La fondation IFRS a toujours agi, ce qui l’honore, au service de ses parties prenantes, les utilisateurs des publications des entreprises: actionnaires, gestionnaires d’actifs, assureurs, fonds de pensions, institutions de retraite et banquiers. 

Poussée à labourer le champ extra-financier, la Fondation IFRS a donc demandé à ses «Clients» : de quel reporting extra financier avez vous précisément besoin?

Une première recommandation avait été faite en amont par la TCFD, task force missionnée par le Financial Stability Board et présidée par Michael Bloomberg. La réponse de 2017: « Ce qui a de l’importance pour l’investisseur est ce qui impacte la valeur des entreprises ». Au premier chef donc, les risques et opportunités liés au climat pouvant impacter croissance et résultats futurs

Ce domaine est inédit pour l’IFRS: Eclairer non plus les performances d’un passé par définition stabilisé (sauf actif ou passif long), mais les aléas (risques et opportunités) qui pourraient influencer le business futur!

Autant regarder un passé statique est simple, autant éclairer un avenir aléatoire est challenging. 

La fondation IFRS est donc confrontée à un problème bien connu des assureurs et banquiers:  Quel modèle inventer pour caractériser ces risques et opportunités à long terme? 

Devant la difficulté, la TCFD a capitulé: elle recommande de laisser chaque entreprise faire son auto-évaluation de ses risques et opportunités liés au Climat!

Le risque de cette approche très « business friendly » est avéré: C’est le risque d’obsolescence précoce d’une approche simpliste, voire laxiste, en concurrence avec celles d’autres acteurs très légitimes pour contrôler les risques des entreprises dans leurs  interactions avec le Climat et plus exigeants:

  • les ONG comme les Ateliers du Futur considèrent que le bât blesse doublement: l’auto-évaluation par les entreprises de ces risques est forcément imparfaite et biaisée. Surtout, l’impact de l’entreprise sur le Climat est au moins aussi important pour l’Humanité et aboutira immanquablement à des boucles de rétroaction sur les pollueurs laxistes, 
  • Les États et juridictions régionales comme l’Union Européenne ont décidé que l’urgence climatique ne permet plus d’attendre l’adoption progressive des meilleures pratiques par les seules forces du marché. La CSRD annonce elle aussi un reporting plus cadré, en ligne avec les attentes des ADF,
  • Les régulateurs et superviseurs ont pour mission première de protéger les institutions financières et leurs clients.

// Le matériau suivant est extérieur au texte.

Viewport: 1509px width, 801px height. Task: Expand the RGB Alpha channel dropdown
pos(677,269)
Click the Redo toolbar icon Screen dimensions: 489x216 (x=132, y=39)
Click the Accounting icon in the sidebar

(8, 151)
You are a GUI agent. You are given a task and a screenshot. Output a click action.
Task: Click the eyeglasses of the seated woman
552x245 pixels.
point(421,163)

Depuis Basle 2 et Solvabilité 2, leur exigences de capital minimum ne sont plus forfaitaires mais « risk based ». L’évaluation des risques de ces entités liés au climat, risques de crédit, financiers de contrepartie ou d’assurance, est un domaine de préoccupation ancien pour les assureurs, plus récent pour les banquiers, toujours plus prégnant. Leur approche est basée sur des modèles de type stress test ou stochastique autrement plus intrusifs!

En témoigne le dernier rapport du Comité de Basle ( https://www.bis.org/bcbs/publ/d532.pdf ) qui rappelle très simplement:

« It is recognised that climate-related financial risks will probably be incorporated into banks’ internal capital and liquidity adequacy assessments iteratively and progressively, as the methodologies and data used to analyse these risks continue to mature over time and analytical gaps are addressed«.

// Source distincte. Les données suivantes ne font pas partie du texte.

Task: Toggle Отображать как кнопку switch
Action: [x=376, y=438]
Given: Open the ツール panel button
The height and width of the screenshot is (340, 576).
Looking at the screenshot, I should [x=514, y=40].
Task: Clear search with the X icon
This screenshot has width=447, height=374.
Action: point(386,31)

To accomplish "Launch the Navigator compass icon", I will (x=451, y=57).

L’ISS Board est donc entouré de nombreux concurrents sur le terrain des normes concernant les risques et opportunités futures liées au Climat.

Si son risque est d’être insuffisamment ambitieuse, il a aussi une opportunité: Se différencier par un niveau d’exigence qui anticipe les attentes de ses parties prenantes à horizon 2/3 ans !

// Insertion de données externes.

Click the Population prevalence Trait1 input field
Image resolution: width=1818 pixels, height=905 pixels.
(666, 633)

Si beaucoup de demandes actuelles restent encore floues et largement rétrospectives (SFDR, taxonomie européenne), il est clair que la demande va vers plus de clarification des trajectoires de décarbonation.

Une telle différenciation peut passer par

  • l’abandon d’un self-assesment promis à une rapide obsolescence,
  • L’exigence des caractéristiques précises d’une trajectoire de decarbonation fiabilisée: objectifs quantifiés et calendarisés, plan d’actions, financement et gouvernance.

Certes les plans de transition éventuels font partie des demandes actuelles du projet de norme S2, mais aucune structure prédéfinie ne les encadre. Par ailleurs l’absence d’un tel plan au sein de l’entreprise supprime toute obligation de publication! Or la TCFD a reconnu dans son rapport de 2021 que seules 25% des entreprises déclarent publier leurs risques de transition.

Nous partageons tous sur cette planète le défi de supprimer 30 gigatonnes d’équivalent CO2 d’émissions annuelles à horizon 2030.

Alors souhaitons beaucoup de discernement et d’indépendance à l’ISS Board. La valeur de son livrable dépendra de ses valeurs!